Perhaps the two most intriguing choices are Yellen, the chair of the Federal Reserve under Obama, and John Kerry, a former secretary of state, as Biden’s climate envoy. Both in their seventies, Yellen and Kerry could have easily spent the twilight of their careers giving speeches and gracing global conferences. Instead, following the example of 78-year-old Biden, both of them have signed on for the 16-hours-a-day rigors of government service at a time of crisis.

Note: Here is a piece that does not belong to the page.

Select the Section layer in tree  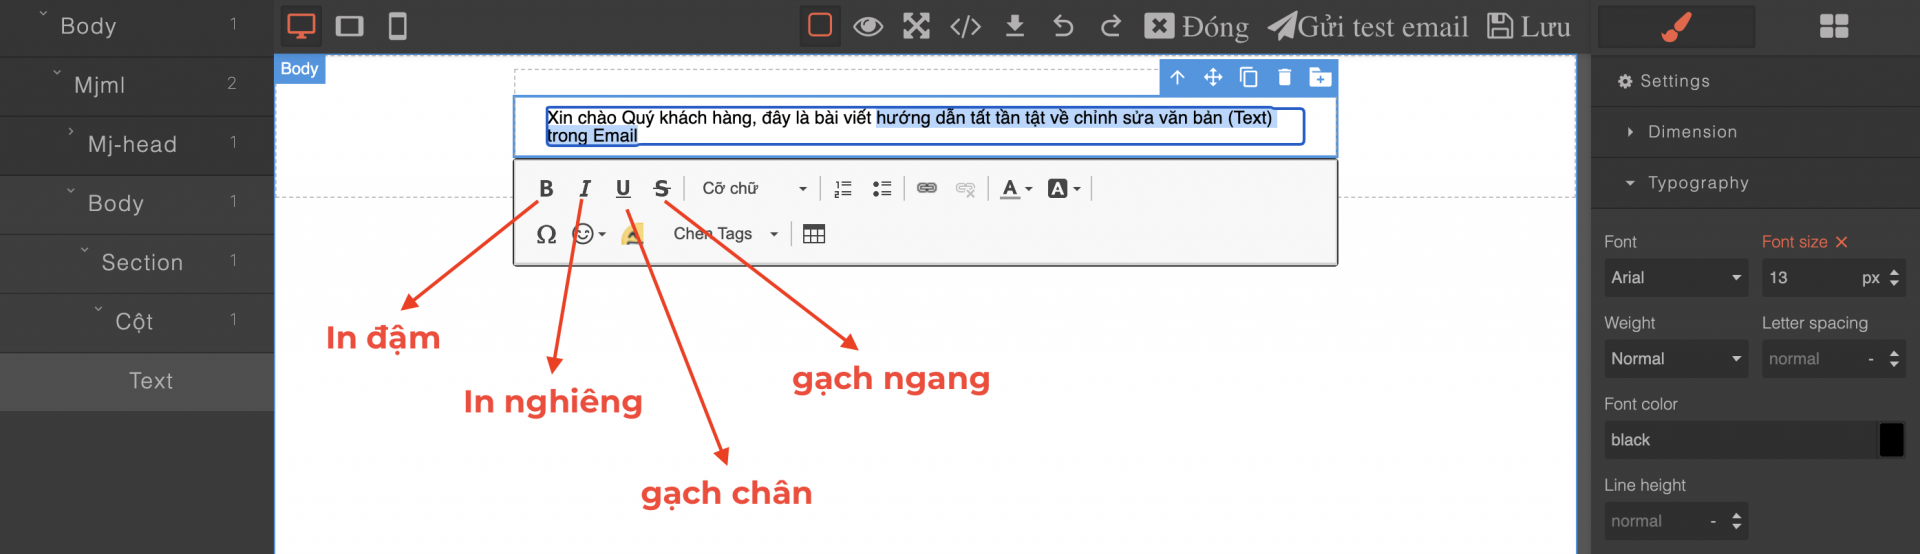click(142, 263)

The bonds between Biden and Kerry are particularly tight, since the two men were Senate colleagues for almost a quarter century. In addition, Kerry was poised to name Biden as his secretary of state had the Massachusetts Democrat won the 2004 presidential race. It is this relationship that prompts the hope that Kerry will have real clout as a presidential special envoy for climate with Cabinet-level rank on the National Security Council.

In contrast to Trump’s ego-mad war with the world, the Biden administration would place its faith in diplomacy. Kerry played a key role in negotiating the Paris Agreement, and Jake Sullivan, the incoming national security adviser, was a lead architect of the 2015 Iranian nuclear deal under Obama.

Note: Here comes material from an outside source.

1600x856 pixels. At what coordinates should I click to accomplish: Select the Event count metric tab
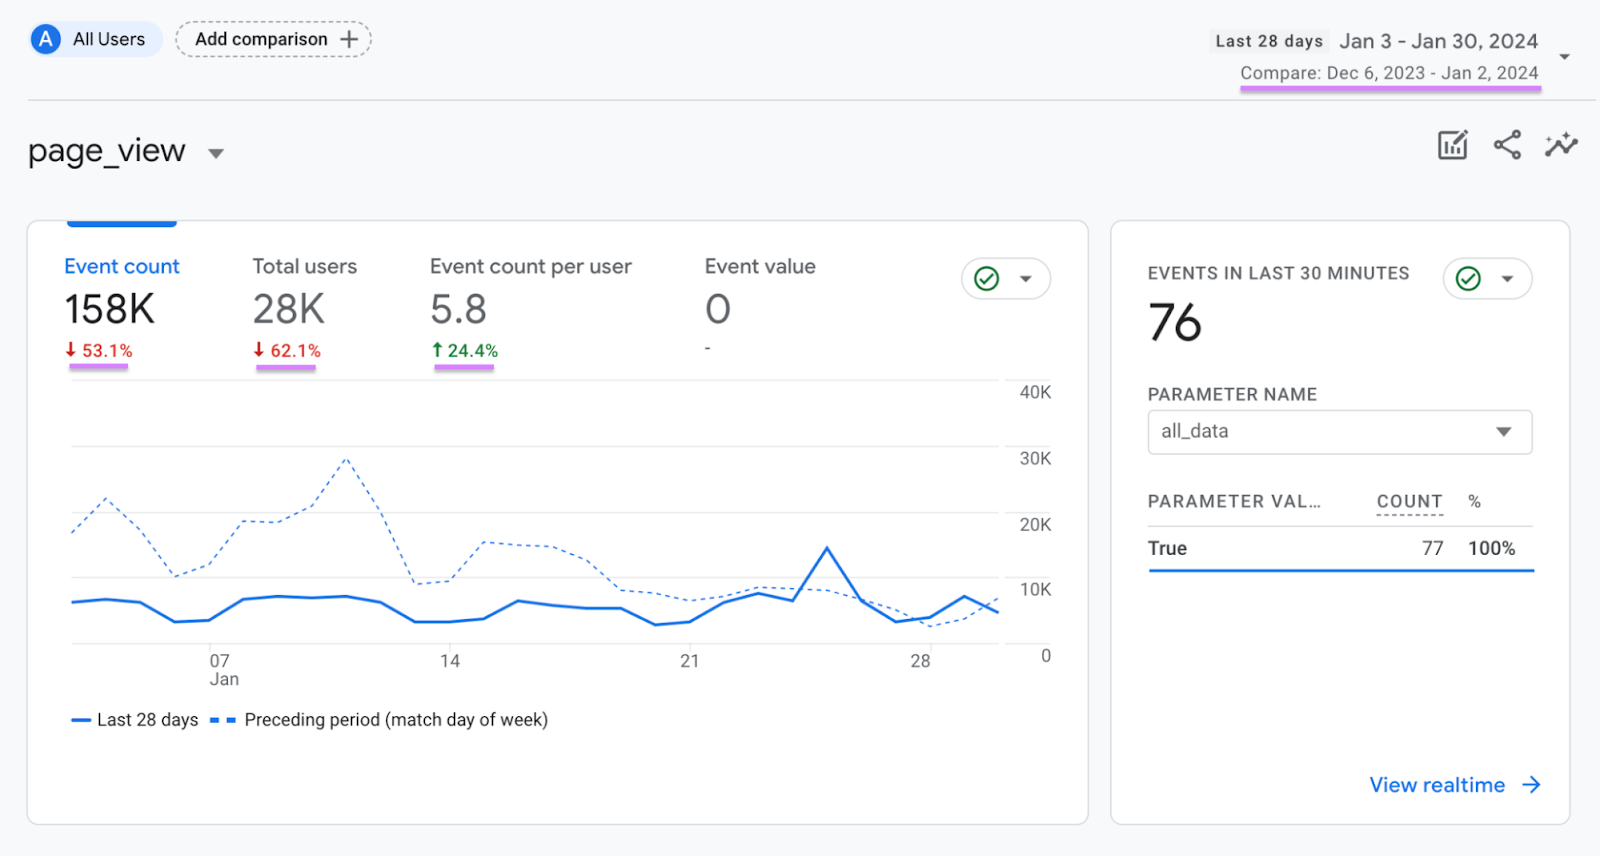pyautogui.click(x=122, y=267)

While Trump and Secretary of State Mike Pompeo continue to threaten military action against Iran, Biden and his appointees are committed to negotiations to restore a version of the agreement. Asked about Iran at the Aspen Security Forum in August, Blinken replied, “If Joe Biden’s elected president ... he would seek to build on the nuclear deal to make it longer and stronger if Iran returns to strict compliance.”

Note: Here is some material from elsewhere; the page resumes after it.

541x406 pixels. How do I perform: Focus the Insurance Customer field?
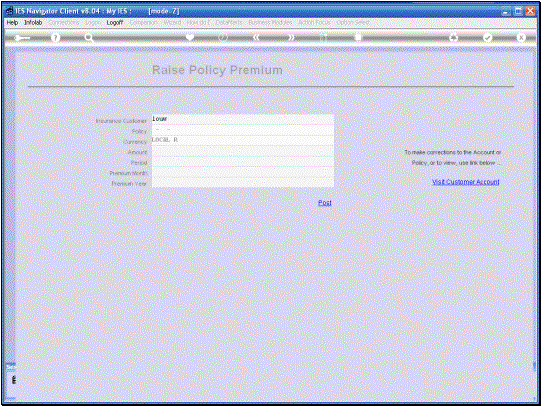(x=243, y=119)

No one who studied Biden closely over the years should be surprised by the ideological tenor of his initial appointments. Biden is a centrist Democrat with a finely developed political antenna that permits him to move to the left when public opinion shifts. It is why Biden was faster than Obama and many other Democrats to support gay marriage. The Kerry appointment appears to indicate that Biden is serious about his commitment to battling climate change, since it is unlikely that the former senator would have been lured back to the government to serve in a fig-leaf role.

Even in normal times—that is, any moment in American history that does not involve Trump—presidential transitions have been fraught with controversy. George H.W. Bush, the consummate Washington insider, failed to get John Tower, his choice for defense secretary, through the Senate. Bill Clinton, devoid of Washington experience, had two picks for attorney general implode before he turned to Janet Reno. And George W. Bush’s ill-fated 2004 nomination of Bernie Kerik (a Rudy Giuliani crony and former New York police commissioner) for secretary of Homeland Security eventually led to Kerik being sentenced to four years in prison for tax fraud and lying to government officials. Earlier this year, the president—showing Trumpian mercy—pardoned Kerik.

Given this bipartisan history of confirmation problems, Biden may not be able to staff the Cabinet and the rest of the administration without some unexpected scandal or setback. And there is no way of telling how McConnell would react if Biden makes a pick heavy with irony and comeuppance, such as Merrick Garland for attorney general. But so far, Biden has played the appointments game with masterful skill. It is not every president who can lure both a former Fed chair and former secretary of state back to government. Biden, in the favored cliché about presidential transitions, has hit the ground running. The stakes are too high—for American democracy, indeed the world—for him to stumble.